It is like a conversation from an old-fashioned travel book:
"'Where is the band-box containing hats of which I asked you to take care, you good-for-nothing fellow?'
"'Sir, if you and your lady will rest awhile at the Inn, there is a fine view of Mont Blanc to be obtained from the parlor window.'"
Nothing is to be gained by going on talking with the guide. I shall have to speak my mind elsewhere.
But how difficult it is! Russians do not want one to speak one's mind. It is true that they like to talk, but they do not in the least like to listen. Least of all, do they like to listen to criticism of any kind. Well, perhaps they have their reasons for that. Only once do I go so far as to ask the lady who shows us round a Palace of the Pioneers in Rostov whether she would not like to visit some similar institutions in England or in America.
"Have you such things in England and America?"
"Yes, certainly. They are not called Palaces of the Pioneers, but we have technical schools and kindergartens and clubs for children and young people."
(The Palace of the Pioneers partakes of the nature of all these institutions, and has a really excellent marionette-show in a special little theater, into the bargain.)
"If you visited some of these places in other countries you could compare them with your own. It would be very interesting."
"No," says the Comrade, employing the simple form of flat contradiction favored by so many of the Comrades. "No, it would not be interesting. We do not wish to see how things are done in capitalist countries. When the foundation is wrong the building cannot be right. We know that our way is better."
I should like to tell her the story of the two Army chaplains, of whom the Church of England padre said to his Roman Catholic colleague:
"After all, you and I are both serving the same God," and met with the reply:
"Yes, indeed. You in your way, and I in His."

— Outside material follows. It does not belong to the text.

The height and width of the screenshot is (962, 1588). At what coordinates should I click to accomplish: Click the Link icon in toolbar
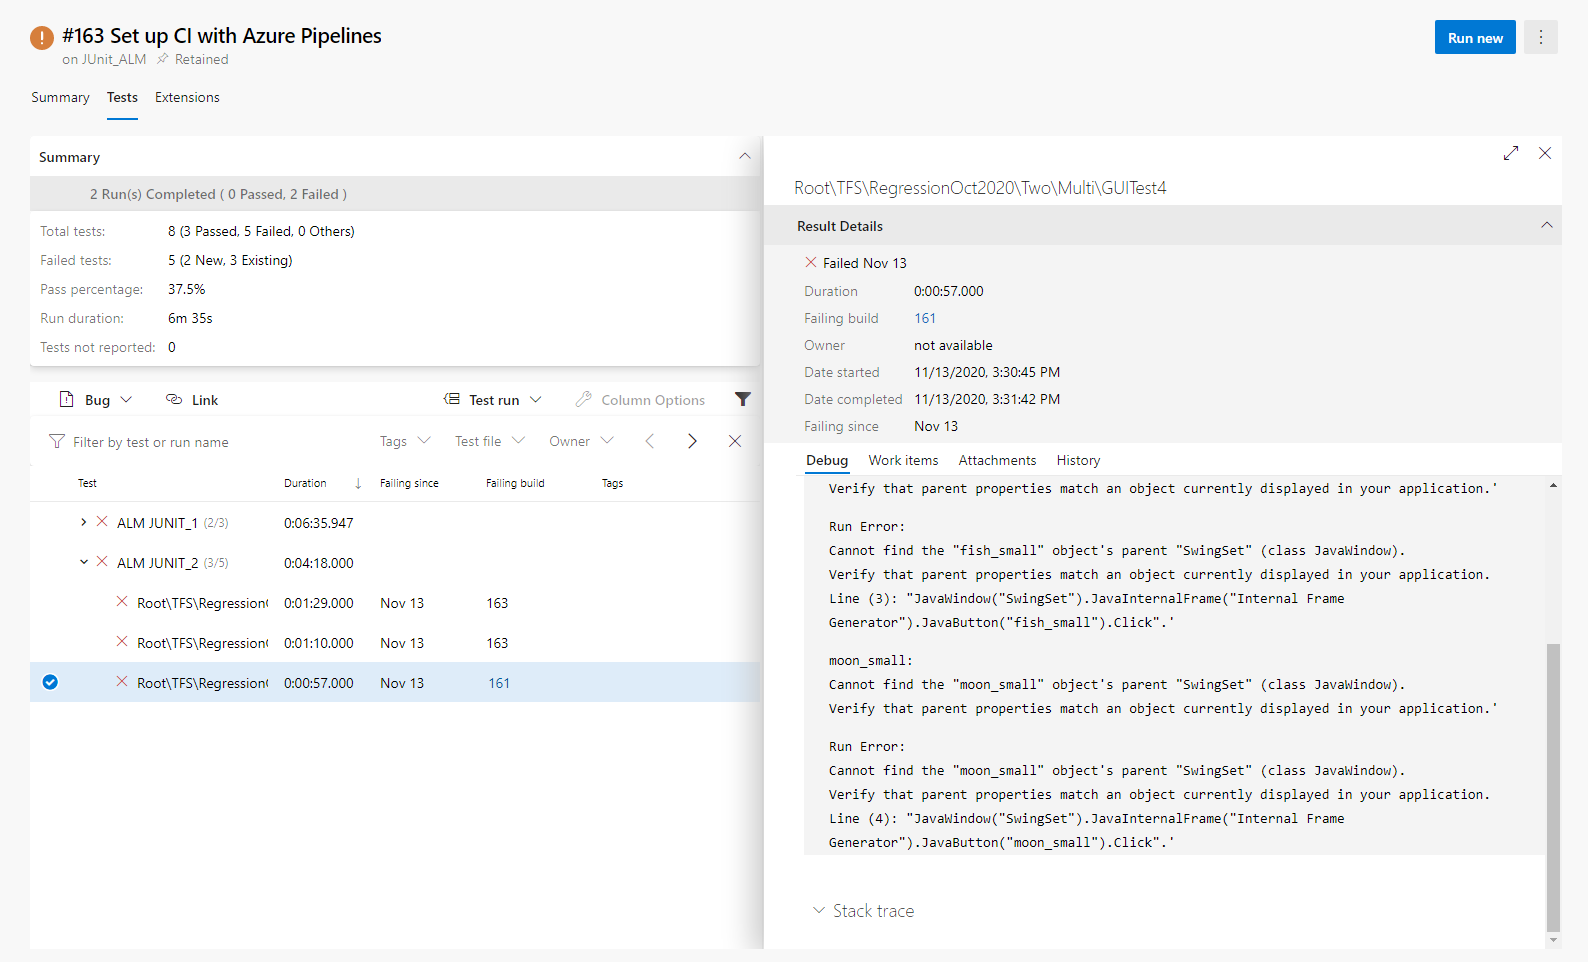click(174, 400)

But if I did tell her she wouldn't think it funny, nor would she see its application to the official attitude of the U.S.S.R.
One can only congratulate the Government on the thoroughness with which it has seen to it that everyone coming into contact with foreign visitors upholds the theory that Soviet Russia has attained to earthly perfection within the past twenty years and has no longer anything to learn.
I wish one could talk to the old people or the people living in remote villages or the few remaining White Russians who still stay on and contrive somehow to live.
Stories filter through, from time to time...of people who try to get away and can't, of people who live hunted lives, in cellars, of people who are serving long terms of forced labor, as prisoners...Nobody really knows the truth.
It is evident that enormous progress is being made all over the country in civilization, and that the coming generation is to have a fair chance of acquiring health, and education and a limited amount of culture. (Limited, because everything is forbidden that is not directly in sympathy with Communist ideals, and because no society from which individualism is excluded can ever hope to produce creative artists.)
Perhaps it is inevitable that a country which has fought its way from centuries of tyranny and ignorance through bloody civil war, into the throes of a colossal rebirth should meet criticism with this blind, aggressive self-assertion. All the same, it is very far from prejudicing one in favor of the Soviet system to find so many of its exponents without humor, without manners, and without imagination.
III
I am leaving Russia. I sail from Odessa for Istanbul to-night. I have still not spoken my mind.
In defiance of repeated instructions from Intourist—and also from many of my fellow-travelers—to the effect that "tips are neither expected nor required in the Soviet Union," I have tipped several of the hotel servants, and they have accepted my offerings without the slightest demur.
I have said good-by to Intourist, and they to me, without very much abandon on either side.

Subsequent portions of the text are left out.